I remembered the dream when someone lit up in front of me this morning on the stairs leading out of the Chinatown T stop. I got a nice lungful of smoke. I didn't think it was worth it, though, to point out to this person that they should wait until they get outside to light up.
Speaking of Chinatown, I need to remember to drop the plates for the Dodge off at the registry this afternoon. I imagine it should not be too crowded around 3 today. Oh, and, talking to my mom last night, who is in town for Thanksgiving, staying with my sister, I found out that she might be interested in having the Saturn. So, spending the money to fix it up out here, then flying out some time and driving it back. Fine with me, I guess, although that probably means I'll have to get it fixed up. Yeah, I'm sure she'll pay to get it fixed, but it'll be a hassle. Oh well, she's supposed to let me know sometime soon, I hope before the car donation people call.

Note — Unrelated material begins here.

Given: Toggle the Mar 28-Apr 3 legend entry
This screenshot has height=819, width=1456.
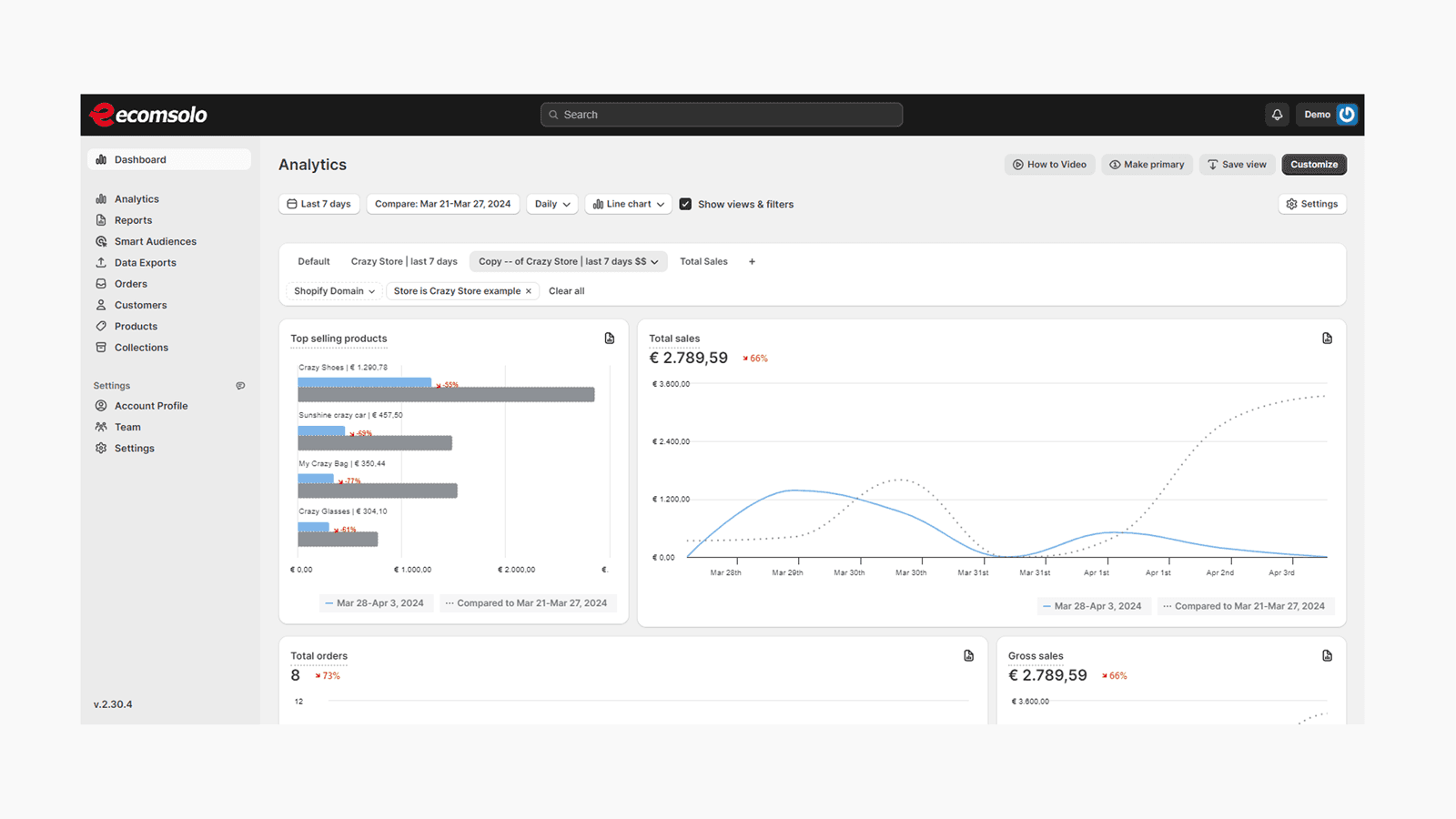Looking at the screenshot, I should (1094, 605).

I also found out that my mom might be getting a job in Maryland. She's got a lot of options right now, and she doesn't know what to do. She got her acceptance letter from Illinois State on Monday, she's working on finishing up the application process with Notre Dame, there are a lot of interesting things going on at the charity she is the executive director for, and now this possible job in Maryland.
I'm meeting my mom after work today, and then we're heading over to my sister's to hang out once my sister and her husband get home from work. It should be an okay evening. Maybe we'll get to play Euchre or something. Right now, though, I just want to curl up and read my book, not getting out of bed all day, except to take a nice hot bath.
I feel a little envious that theora is able to go home to her parents' house and just not worry about things for several days. Not only are my parents' houses too far away to do that, I really don't have the desire to, and I guess that feels a little sad. And, of course, the house that I did most of my growing up in is not owned by my family. Holidays were mostly at my grandparents' anyway, but I also don't feel close to any of them, which I guess is a little sad as well. I feel like I had a more coherent thought, but it's slipping away. Away away away away.
I suppose I should actually do some work.